If you want to lose body fat without saying goodbye to all your favorite foods, you might consider time-restricted feeding as a possible option. A form of intermittent fasting that calls for changing the times when you eat breakfast and dinner, time-restricted feeding has become a popular alternative to giving up certain food groups entirely. According to new research, this method can potentially help you reduce body fat — as long as you do it right.
What is time-restricted feeding?
Unlike other highly specifc intermittent fasting plans, such as the 16:8 diet and the 5:2 diet, time-restricted feeding has a bit of a looser definition. According to the scientific journal Cell Metabolism, time-restricted feeding can generally be described as a daily eating pattern in which all food intake happens within a set period of time (usually no more than 12 hours) every day. Here’s the interesting part: Time-restricted eating does not include a requirement to change the amount or quality of the food you’re eating.
How to Do Time-Restricted Feeding Correctly
In an August 2018 study published in the Journal of Nutritional Sciences, researchers investigated the impact that time-restricted feeding had on dietary intake, body composition, and markers for heart disease. Researchers split the 13 participants up into two groups and instructed one group to delay their breakfast by 90 minutes and have their dinner 90 minutes earlier than normal. Meanwhile, they told the other group to eat meals at the times they normally would. None of the folks participating were asked to follow a strict diet of any sort, even those who were trying the time-restricted feeding method.

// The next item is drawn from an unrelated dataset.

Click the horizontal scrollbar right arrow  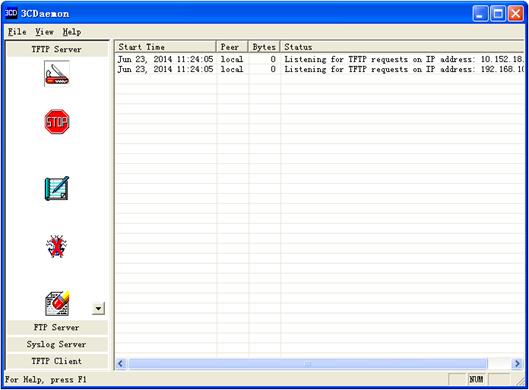coord(517,364)
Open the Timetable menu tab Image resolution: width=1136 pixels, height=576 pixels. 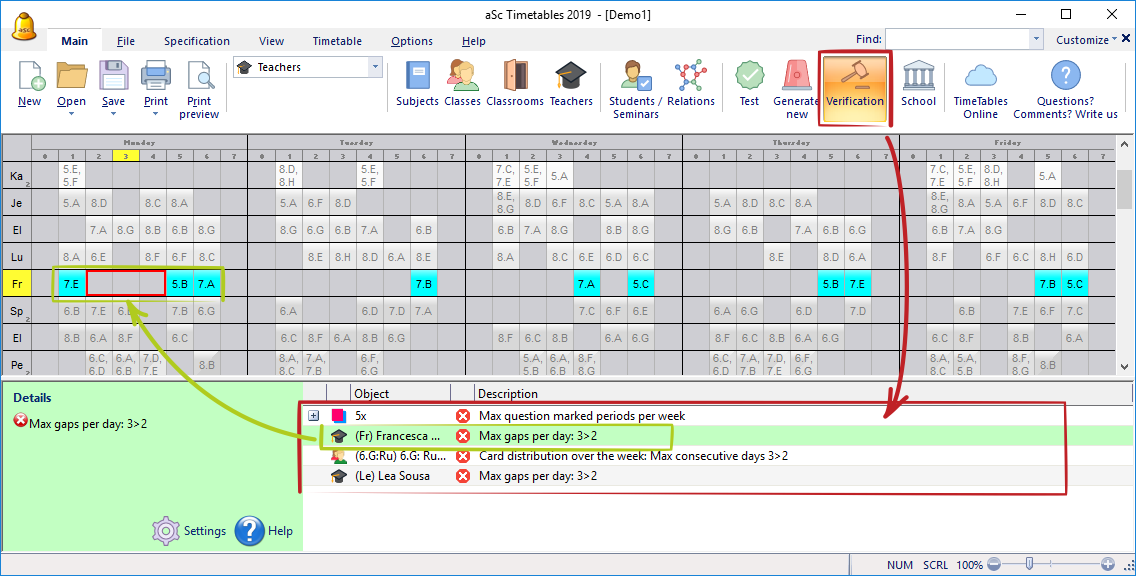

As it turned out, researchers found that the people who altered their breakfast and dinner times ever so slightly ended up losing twice as much body fat on average than the people who made no changes. On top of that, researchers also noticed that the folks who changed their mealtimes ate less overall than the people who continued with their regular routines.
In a post-study questionnaire, the people who changed when they ate breakfast and dinner reported reduced appetite as well as a cutback in snacking — especially at nighttime. That said, it’s worth noting that many people in the study also admitted that time-restricted feeding would be tough to follow in the future, especially due to family and social-life obligations.
“Although this study is small, it has provided us with invaluable insight into how slight alterations to our meal times can have benefits to our bodies. Reduction in body fat lessens our chances of developing obesity and related diseases, so it’s vital in improving our overall health,” said lead researcher Jonathan Johnston, PhD, in a press release. “However, as we have seen with these participants, fasting diets are difficult to follow and may not always be compatible with family and social life. We therefore need to make sure they are flexible and conducive to real life, as the potential benefits of such diets are clear to see.”
Time-restricted feeding might not be right for everyone, but if it fits your lifestyle, it might just be the perfect opportunity to shed that unwanted flab. Remember, always talk to your doctor before trying any new eating plan.